_Task instructions_
Only these lines of the data below are wanted: the one with "The height and width of the screenshot is (367, 587).", the one with "Task: Click the bold", and any lines between them, each repeated exactly.

Collection entries
....

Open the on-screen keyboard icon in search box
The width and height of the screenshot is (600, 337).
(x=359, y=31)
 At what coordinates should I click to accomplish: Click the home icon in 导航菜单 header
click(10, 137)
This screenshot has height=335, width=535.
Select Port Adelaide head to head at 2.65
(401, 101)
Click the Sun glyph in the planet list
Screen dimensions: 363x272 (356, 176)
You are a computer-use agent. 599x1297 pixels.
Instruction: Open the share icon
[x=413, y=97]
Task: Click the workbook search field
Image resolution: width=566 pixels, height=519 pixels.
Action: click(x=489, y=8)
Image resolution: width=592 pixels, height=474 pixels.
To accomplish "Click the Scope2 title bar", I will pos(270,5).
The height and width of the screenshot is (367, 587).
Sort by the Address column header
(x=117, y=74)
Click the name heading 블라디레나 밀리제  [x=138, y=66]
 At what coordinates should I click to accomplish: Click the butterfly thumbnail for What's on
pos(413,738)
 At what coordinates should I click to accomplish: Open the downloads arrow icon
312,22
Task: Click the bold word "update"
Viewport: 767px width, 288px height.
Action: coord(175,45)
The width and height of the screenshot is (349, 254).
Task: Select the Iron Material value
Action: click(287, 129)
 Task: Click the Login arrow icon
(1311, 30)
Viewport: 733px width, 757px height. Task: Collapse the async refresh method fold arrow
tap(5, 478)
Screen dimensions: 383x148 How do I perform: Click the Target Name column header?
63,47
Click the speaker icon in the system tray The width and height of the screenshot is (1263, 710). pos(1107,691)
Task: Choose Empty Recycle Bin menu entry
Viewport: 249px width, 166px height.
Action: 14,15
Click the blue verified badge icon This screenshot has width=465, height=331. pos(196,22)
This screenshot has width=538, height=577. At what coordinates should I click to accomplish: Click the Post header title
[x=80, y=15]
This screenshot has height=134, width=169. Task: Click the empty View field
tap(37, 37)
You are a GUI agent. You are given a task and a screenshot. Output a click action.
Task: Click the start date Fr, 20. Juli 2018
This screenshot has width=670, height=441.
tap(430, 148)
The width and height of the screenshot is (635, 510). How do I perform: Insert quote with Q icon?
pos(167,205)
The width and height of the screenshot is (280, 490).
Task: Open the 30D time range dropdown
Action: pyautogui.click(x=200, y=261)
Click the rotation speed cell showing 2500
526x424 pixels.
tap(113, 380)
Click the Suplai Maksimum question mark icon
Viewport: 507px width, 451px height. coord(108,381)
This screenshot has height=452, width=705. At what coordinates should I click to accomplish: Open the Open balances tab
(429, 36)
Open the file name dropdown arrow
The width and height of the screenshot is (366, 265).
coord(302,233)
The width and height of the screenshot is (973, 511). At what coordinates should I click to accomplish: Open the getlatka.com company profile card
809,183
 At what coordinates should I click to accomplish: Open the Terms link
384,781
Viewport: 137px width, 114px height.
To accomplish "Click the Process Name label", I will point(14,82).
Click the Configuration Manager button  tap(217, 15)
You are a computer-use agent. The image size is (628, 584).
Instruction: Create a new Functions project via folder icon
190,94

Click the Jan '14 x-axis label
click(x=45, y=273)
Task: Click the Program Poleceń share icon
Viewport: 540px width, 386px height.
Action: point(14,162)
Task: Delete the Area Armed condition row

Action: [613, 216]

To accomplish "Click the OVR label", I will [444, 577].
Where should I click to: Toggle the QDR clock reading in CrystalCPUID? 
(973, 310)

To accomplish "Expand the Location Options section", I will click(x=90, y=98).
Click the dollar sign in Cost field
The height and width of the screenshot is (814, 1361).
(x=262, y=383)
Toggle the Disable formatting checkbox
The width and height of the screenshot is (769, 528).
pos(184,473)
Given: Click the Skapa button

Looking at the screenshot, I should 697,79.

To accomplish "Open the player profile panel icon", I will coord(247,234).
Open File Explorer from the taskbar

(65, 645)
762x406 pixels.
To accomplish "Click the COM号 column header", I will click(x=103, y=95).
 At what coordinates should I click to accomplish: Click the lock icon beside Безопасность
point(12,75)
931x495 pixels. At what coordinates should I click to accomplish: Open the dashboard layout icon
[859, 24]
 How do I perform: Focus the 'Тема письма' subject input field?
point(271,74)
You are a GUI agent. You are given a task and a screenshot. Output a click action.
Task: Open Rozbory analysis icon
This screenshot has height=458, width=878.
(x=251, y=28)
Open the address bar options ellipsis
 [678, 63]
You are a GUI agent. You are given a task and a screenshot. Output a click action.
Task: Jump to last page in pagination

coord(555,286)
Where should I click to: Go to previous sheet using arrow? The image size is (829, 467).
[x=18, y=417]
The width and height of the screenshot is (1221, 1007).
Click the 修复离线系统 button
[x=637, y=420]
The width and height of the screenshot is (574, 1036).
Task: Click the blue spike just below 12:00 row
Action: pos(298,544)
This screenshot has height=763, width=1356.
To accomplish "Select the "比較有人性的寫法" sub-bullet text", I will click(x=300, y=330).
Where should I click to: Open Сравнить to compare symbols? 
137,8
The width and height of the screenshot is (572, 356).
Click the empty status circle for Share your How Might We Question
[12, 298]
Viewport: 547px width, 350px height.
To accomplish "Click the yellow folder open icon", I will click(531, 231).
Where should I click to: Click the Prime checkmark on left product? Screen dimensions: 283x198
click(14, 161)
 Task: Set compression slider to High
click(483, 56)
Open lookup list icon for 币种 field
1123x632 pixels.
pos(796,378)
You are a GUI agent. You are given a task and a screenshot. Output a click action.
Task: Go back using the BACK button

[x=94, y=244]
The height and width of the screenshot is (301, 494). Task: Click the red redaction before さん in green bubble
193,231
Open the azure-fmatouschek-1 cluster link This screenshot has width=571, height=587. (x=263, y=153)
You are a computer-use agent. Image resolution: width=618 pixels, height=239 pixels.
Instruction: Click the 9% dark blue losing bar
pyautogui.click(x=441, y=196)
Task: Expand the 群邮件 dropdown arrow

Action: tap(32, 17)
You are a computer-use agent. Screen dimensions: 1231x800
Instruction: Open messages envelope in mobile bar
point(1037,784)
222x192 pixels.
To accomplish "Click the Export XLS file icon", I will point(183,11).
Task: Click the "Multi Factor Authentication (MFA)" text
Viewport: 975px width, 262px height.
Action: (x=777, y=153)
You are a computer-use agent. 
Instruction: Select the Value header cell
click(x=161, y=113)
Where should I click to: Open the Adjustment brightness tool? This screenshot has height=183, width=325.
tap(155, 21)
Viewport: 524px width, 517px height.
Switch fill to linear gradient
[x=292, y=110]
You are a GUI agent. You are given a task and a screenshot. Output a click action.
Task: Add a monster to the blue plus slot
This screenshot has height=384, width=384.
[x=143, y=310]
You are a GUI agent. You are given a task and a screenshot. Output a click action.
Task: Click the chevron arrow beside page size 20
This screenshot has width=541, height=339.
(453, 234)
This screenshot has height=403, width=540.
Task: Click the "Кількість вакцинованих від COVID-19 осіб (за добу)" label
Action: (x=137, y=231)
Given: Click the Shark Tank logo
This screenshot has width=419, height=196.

....

_Result_
The height and width of the screenshot is (367, 587).
Sort by the Address column header
(x=117, y=74)
Click the name heading 블라디레나 밀리제  [x=138, y=66]
 At what coordinates should I click to accomplish: Click the butterfly thumbnail for What's on
pos(413,738)
 At what coordinates should I click to accomplish: Open the downloads arrow icon
312,22
Task: Click the bold word "update"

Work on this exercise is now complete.